*EXERCISE*.
An exact transcription of all the data is required.

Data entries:
====================
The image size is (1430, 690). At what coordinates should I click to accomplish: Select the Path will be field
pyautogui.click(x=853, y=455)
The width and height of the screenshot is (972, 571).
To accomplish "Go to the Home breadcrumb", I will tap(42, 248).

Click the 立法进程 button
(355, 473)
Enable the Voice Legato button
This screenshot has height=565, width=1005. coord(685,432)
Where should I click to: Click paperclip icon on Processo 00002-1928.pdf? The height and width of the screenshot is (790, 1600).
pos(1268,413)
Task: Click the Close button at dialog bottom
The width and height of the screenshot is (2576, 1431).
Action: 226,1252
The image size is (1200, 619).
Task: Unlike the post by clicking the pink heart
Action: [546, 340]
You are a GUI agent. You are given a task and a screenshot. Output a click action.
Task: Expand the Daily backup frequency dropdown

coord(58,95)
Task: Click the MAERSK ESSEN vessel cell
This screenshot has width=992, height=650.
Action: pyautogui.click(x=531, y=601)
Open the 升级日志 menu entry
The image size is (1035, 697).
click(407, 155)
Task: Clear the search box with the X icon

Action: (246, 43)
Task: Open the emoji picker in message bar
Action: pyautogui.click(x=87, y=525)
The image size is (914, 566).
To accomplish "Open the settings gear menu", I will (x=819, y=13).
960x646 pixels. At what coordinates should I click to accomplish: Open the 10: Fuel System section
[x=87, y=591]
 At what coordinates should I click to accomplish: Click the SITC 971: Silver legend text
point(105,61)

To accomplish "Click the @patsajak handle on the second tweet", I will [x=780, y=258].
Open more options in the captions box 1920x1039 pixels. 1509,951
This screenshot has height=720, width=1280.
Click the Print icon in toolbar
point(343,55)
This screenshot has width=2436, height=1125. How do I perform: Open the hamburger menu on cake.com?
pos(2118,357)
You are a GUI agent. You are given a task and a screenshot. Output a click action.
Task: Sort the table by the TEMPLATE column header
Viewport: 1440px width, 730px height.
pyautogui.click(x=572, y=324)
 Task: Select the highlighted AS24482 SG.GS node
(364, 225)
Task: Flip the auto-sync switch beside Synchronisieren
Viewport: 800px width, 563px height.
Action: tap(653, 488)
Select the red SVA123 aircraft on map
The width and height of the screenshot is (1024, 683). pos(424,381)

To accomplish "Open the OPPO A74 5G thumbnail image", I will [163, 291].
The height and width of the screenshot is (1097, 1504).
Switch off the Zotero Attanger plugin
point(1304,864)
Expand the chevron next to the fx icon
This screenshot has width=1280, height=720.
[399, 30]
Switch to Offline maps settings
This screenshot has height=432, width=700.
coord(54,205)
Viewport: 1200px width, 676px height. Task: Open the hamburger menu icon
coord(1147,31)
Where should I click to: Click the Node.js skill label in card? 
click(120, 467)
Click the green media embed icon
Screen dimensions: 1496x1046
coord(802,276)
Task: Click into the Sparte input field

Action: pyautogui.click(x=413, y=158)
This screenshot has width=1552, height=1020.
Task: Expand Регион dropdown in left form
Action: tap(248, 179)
====================
*COMPLETED TASK*.
The image size is (1430, 690). At what coordinates should I click to accomplish: Select the Path will be field
pyautogui.click(x=853, y=455)
The width and height of the screenshot is (972, 571).
To accomplish "Go to the Home breadcrumb", I will tap(42, 248).

Click the 立法进程 button
(355, 473)
Enable the Voice Legato button
This screenshot has height=565, width=1005. coord(685,432)
Where should I click to: Click paperclip icon on Processo 00002-1928.pdf? The height and width of the screenshot is (790, 1600).
pos(1268,413)
Task: Click the Close button at dialog bottom
The width and height of the screenshot is (2576, 1431).
Action: 226,1252
The image size is (1200, 619).
Task: Unlike the post by clicking the pink heart
Action: [546, 340]
You are a GUI agent. You are given a task and a screenshot. Output a click action.
Task: Expand the Daily backup frequency dropdown

coord(58,95)
Task: Click the MAERSK ESSEN vessel cell
This screenshot has width=992, height=650.
Action: pyautogui.click(x=531, y=601)
Open the 升级日志 menu entry
The image size is (1035, 697).
click(407, 155)
Task: Clear the search box with the X icon

Action: (246, 43)
Task: Open the emoji picker in message bar
Action: pyautogui.click(x=87, y=525)
The image size is (914, 566).
To accomplish "Open the settings gear menu", I will (x=819, y=13).
960x646 pixels. At what coordinates should I click to accomplish: Open the 10: Fuel System section
[x=87, y=591]
 At what coordinates should I click to accomplish: Click the SITC 971: Silver legend text
point(105,61)

To accomplish "Click the @patsajak handle on the second tweet", I will [x=780, y=258].
Open more options in the captions box 1920x1039 pixels. 1509,951
This screenshot has height=720, width=1280.
Click the Print icon in toolbar
point(343,55)
This screenshot has width=2436, height=1125. How do I perform: Open the hamburger menu on cake.com?
pos(2118,357)
You are a GUI agent. You are given a task and a screenshot. Output a click action.
Task: Sort the table by the TEMPLATE column header
Viewport: 1440px width, 730px height.
pyautogui.click(x=572, y=324)
 Task: Select the highlighted AS24482 SG.GS node
(364, 225)
Task: Flip the auto-sync switch beside Synchronisieren
Viewport: 800px width, 563px height.
Action: tap(653, 488)
Select the red SVA123 aircraft on map
The width and height of the screenshot is (1024, 683). pos(424,381)

To accomplish "Open the OPPO A74 5G thumbnail image", I will [163, 291].
The height and width of the screenshot is (1097, 1504).
Switch off the Zotero Attanger plugin
point(1304,864)
Expand the chevron next to the fx icon
This screenshot has width=1280, height=720.
[399, 30]
Switch to Offline maps settings
This screenshot has height=432, width=700.
coord(54,205)
Viewport: 1200px width, 676px height. Task: Open the hamburger menu icon
coord(1147,31)
Where should I click to: Click the Node.js skill label in card? 
click(120, 467)
Click the green media embed icon
Screen dimensions: 1496x1046
coord(802,276)
Task: Click into the Sparte input field

Action: pyautogui.click(x=413, y=158)
This screenshot has width=1552, height=1020.
Task: Expand Регион dropdown in left form
Action: tap(248, 179)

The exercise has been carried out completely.